• [AIM OF THE TASK]: Please copy every one of the rows below word for word, leaving the pictures out of your answer.

• [DATA SECTION]:
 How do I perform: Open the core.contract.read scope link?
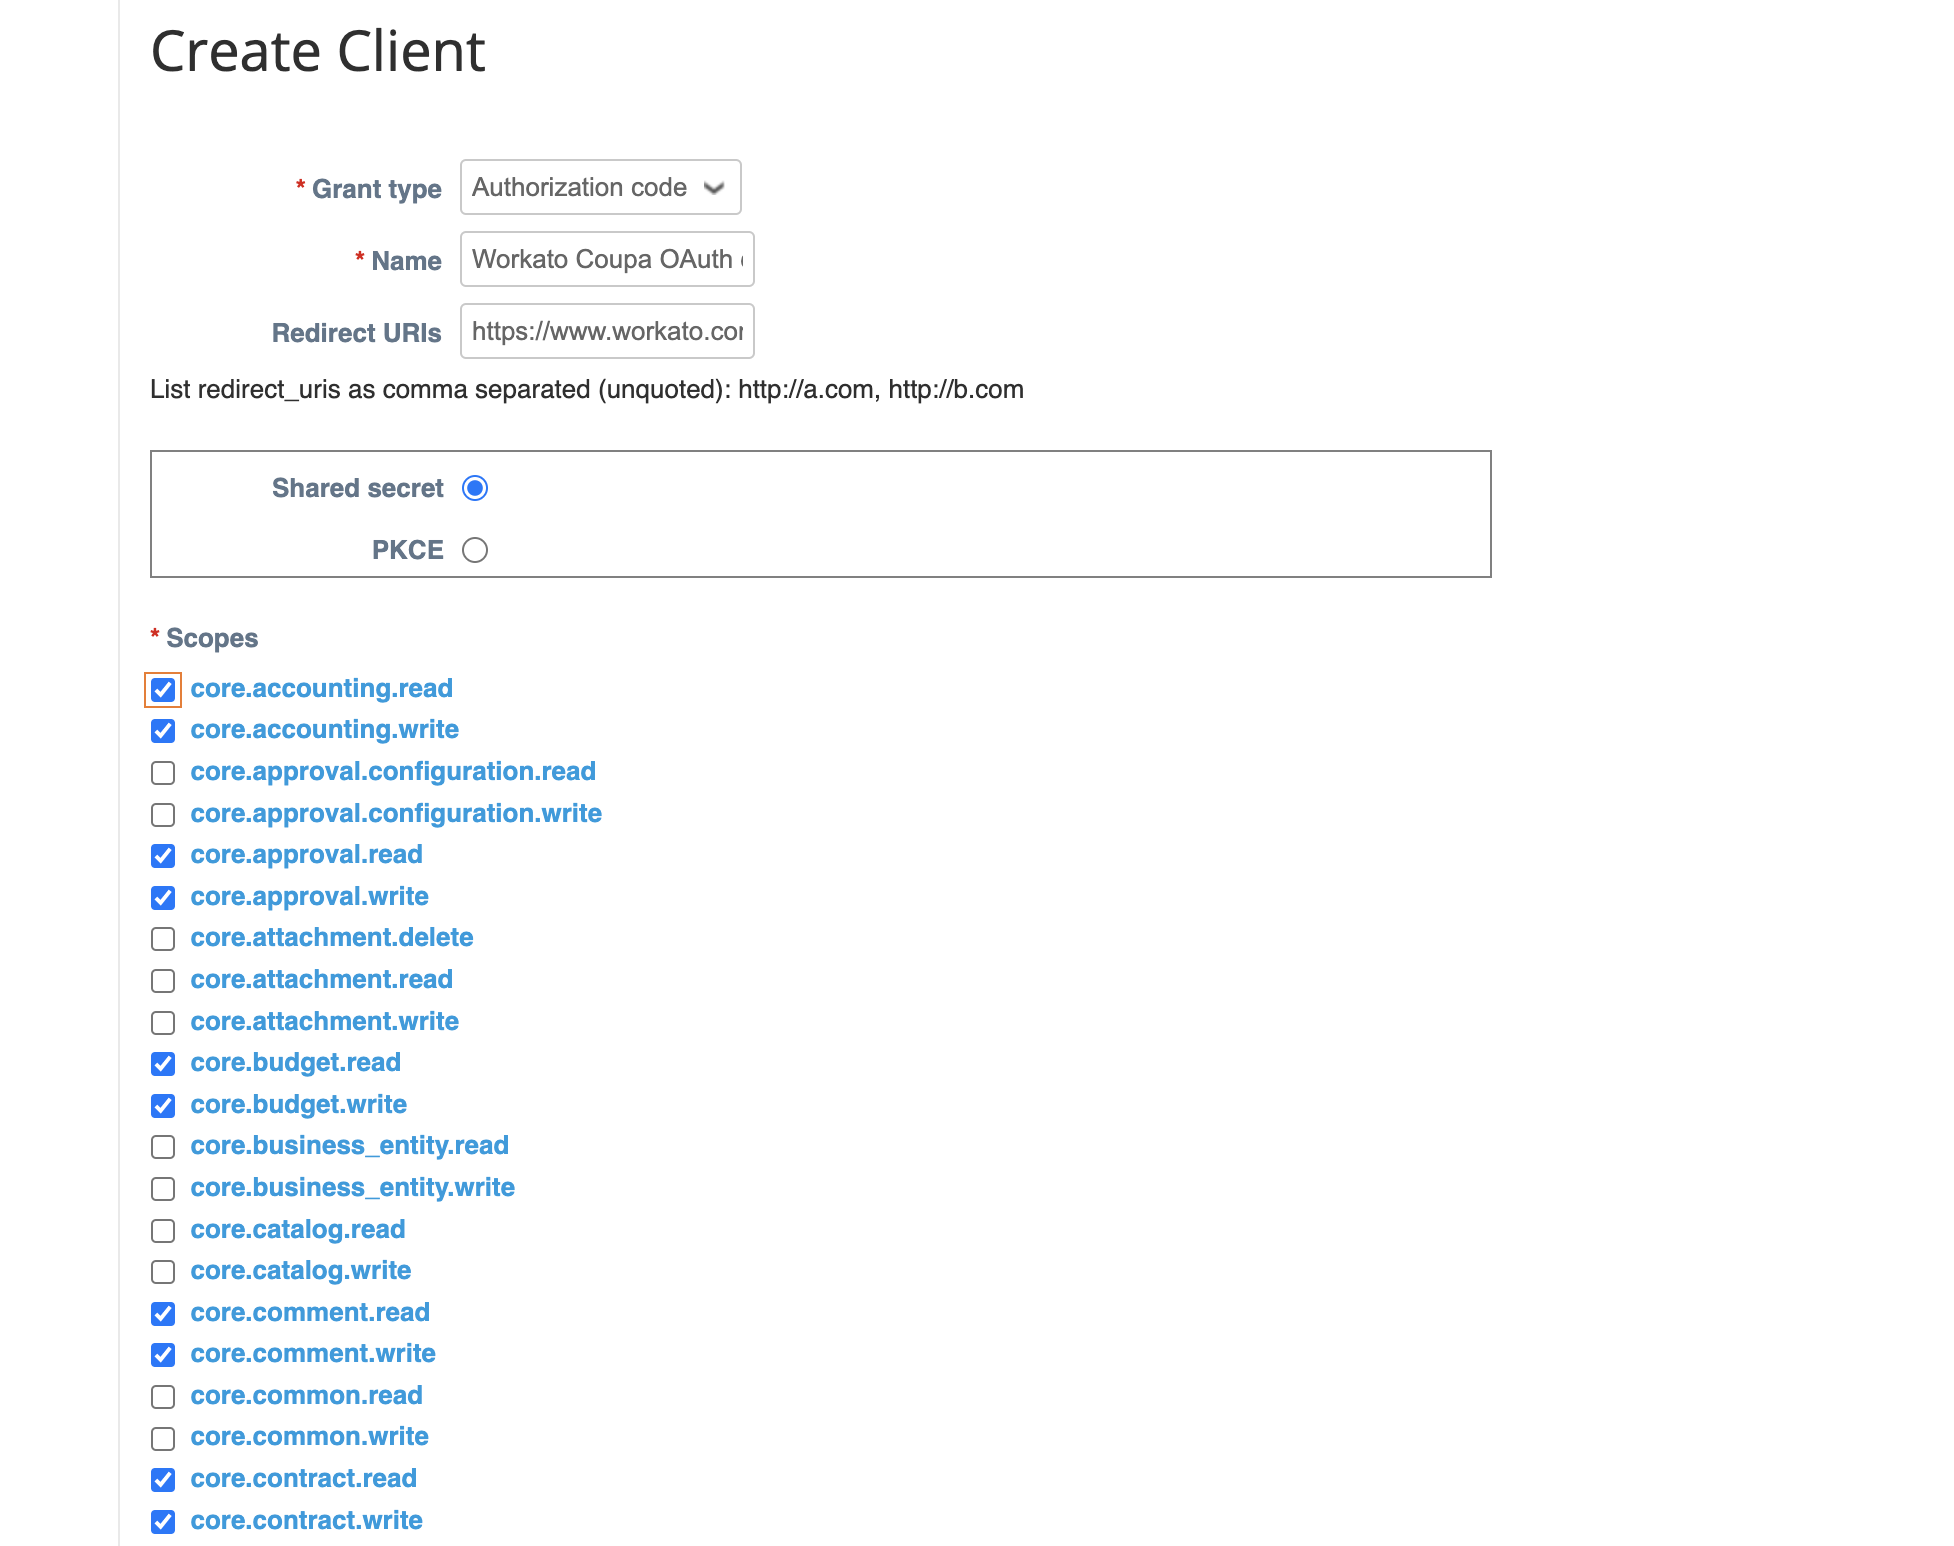tap(303, 1479)
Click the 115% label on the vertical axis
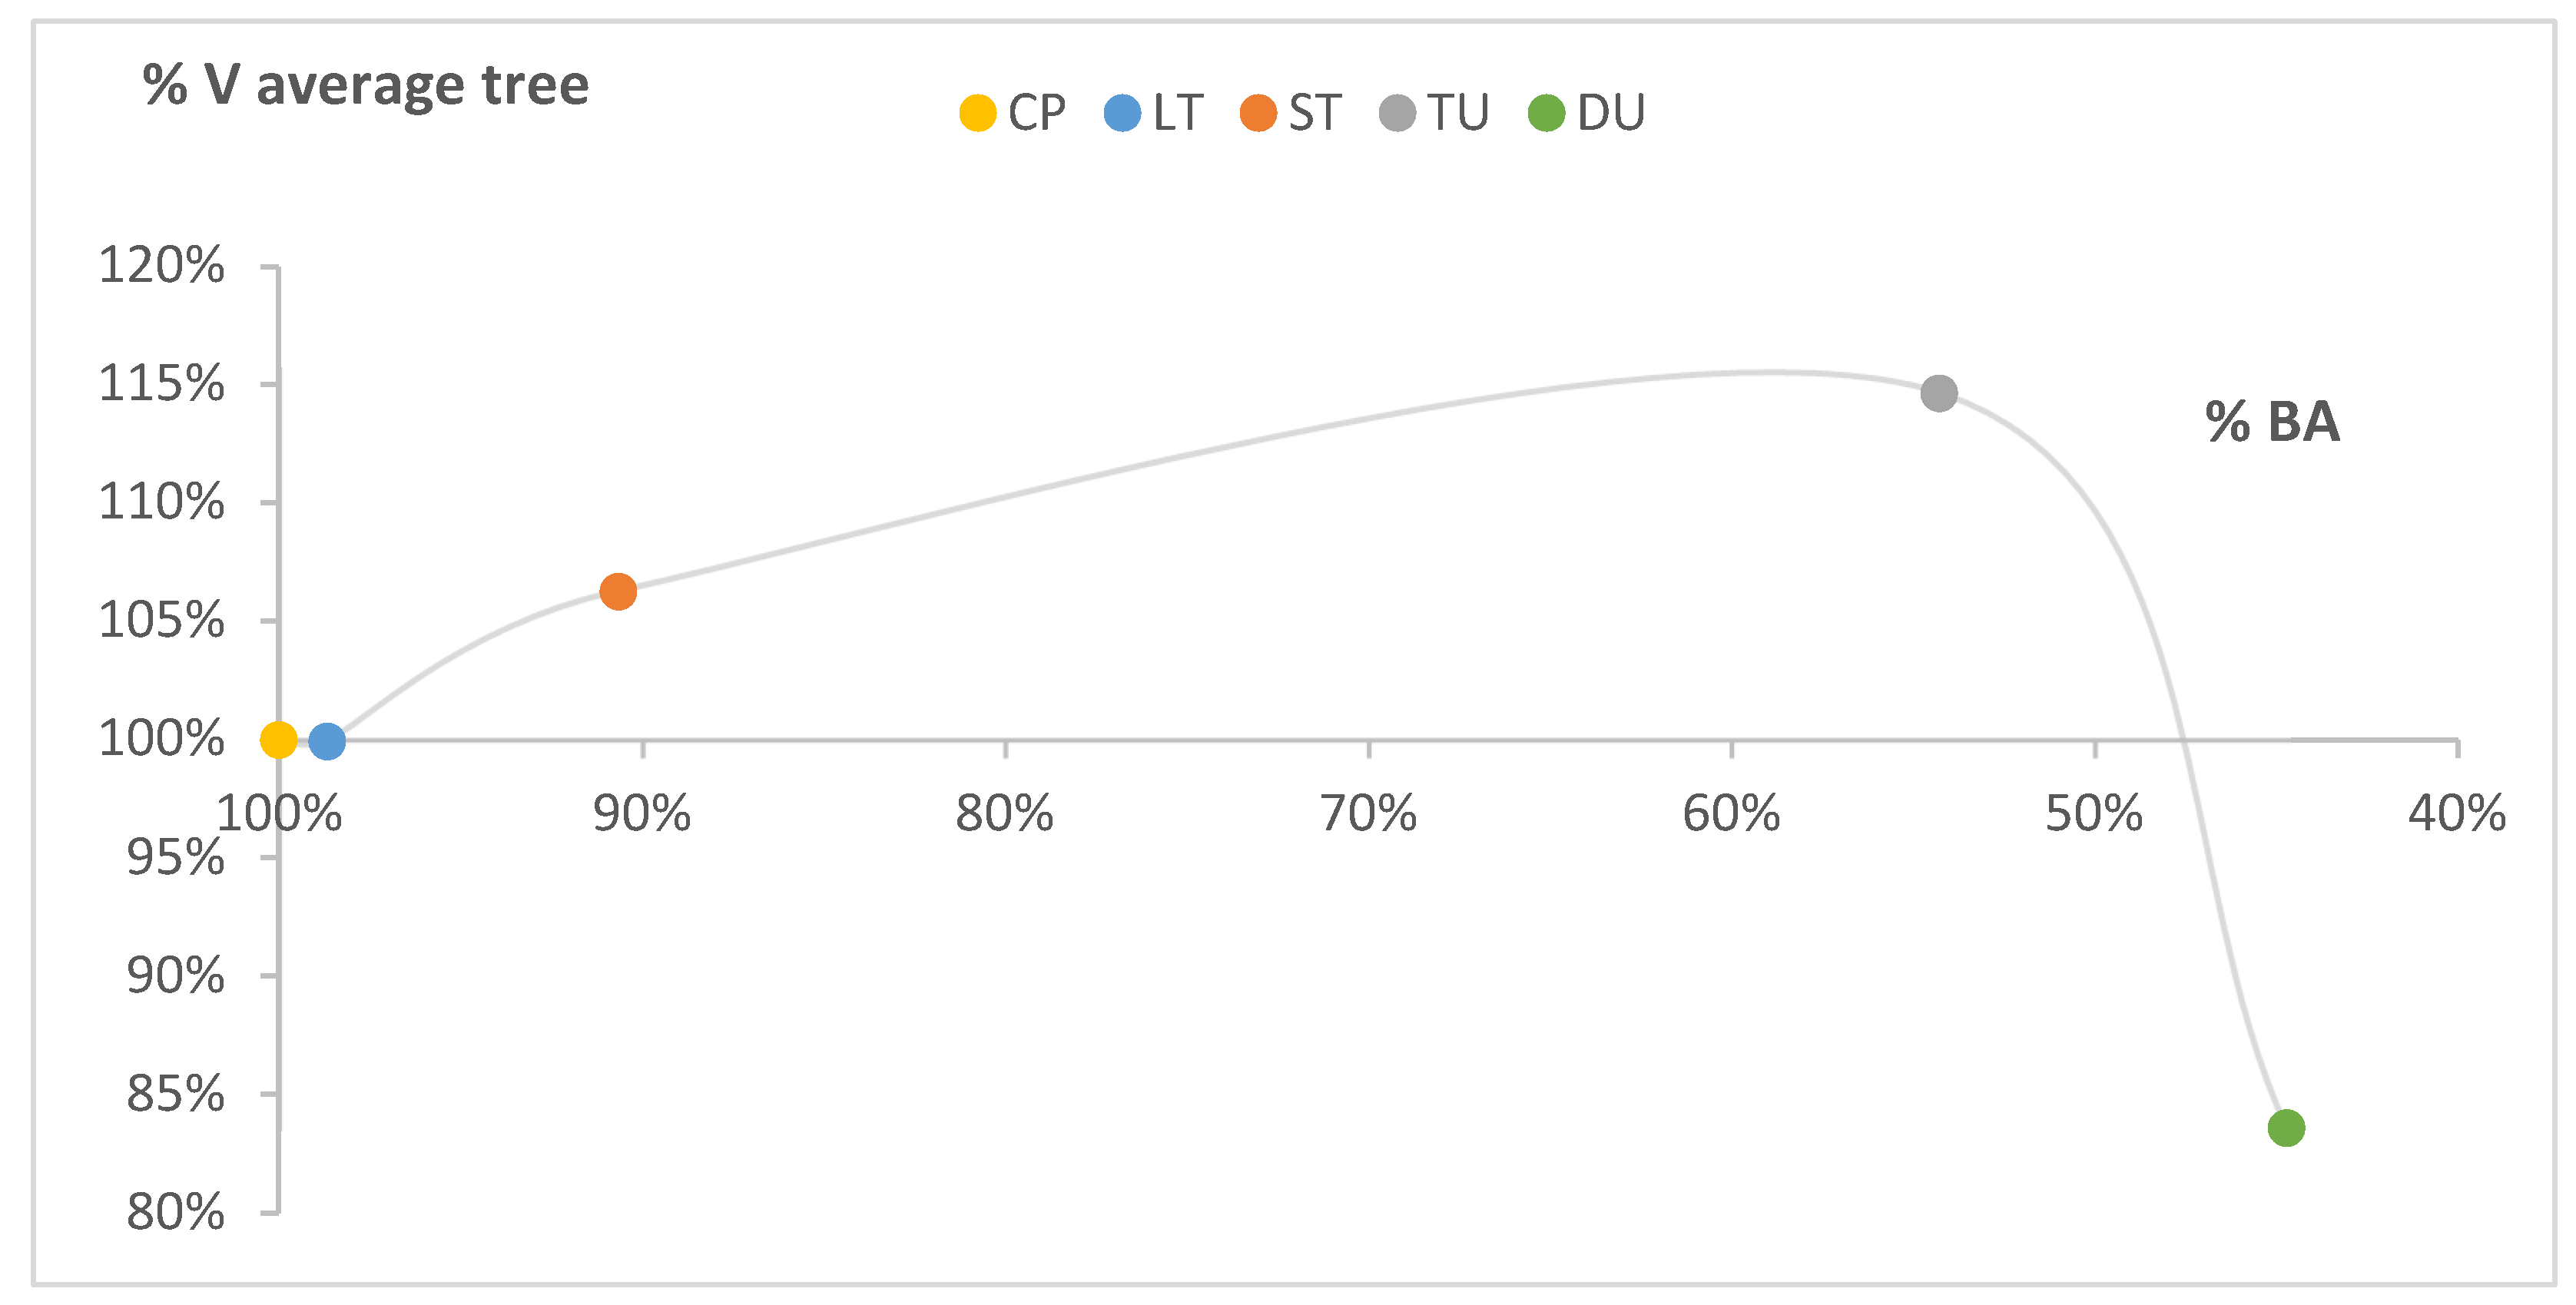This screenshot has height=1305, width=2576. point(161,384)
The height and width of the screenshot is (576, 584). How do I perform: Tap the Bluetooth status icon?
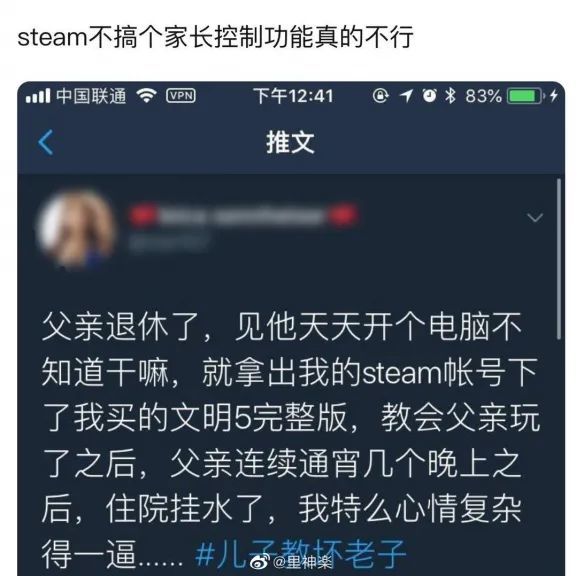tap(451, 96)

• [THE SOLUTION]:
 How do I perform: Open the core.contract.read scope link?
tap(303, 1479)
Click the 115% label on the vertical axis
This screenshot has height=1305, width=2576. point(161,384)
The height and width of the screenshot is (576, 584). How do I perform: Tap the Bluetooth status icon?
tap(451, 96)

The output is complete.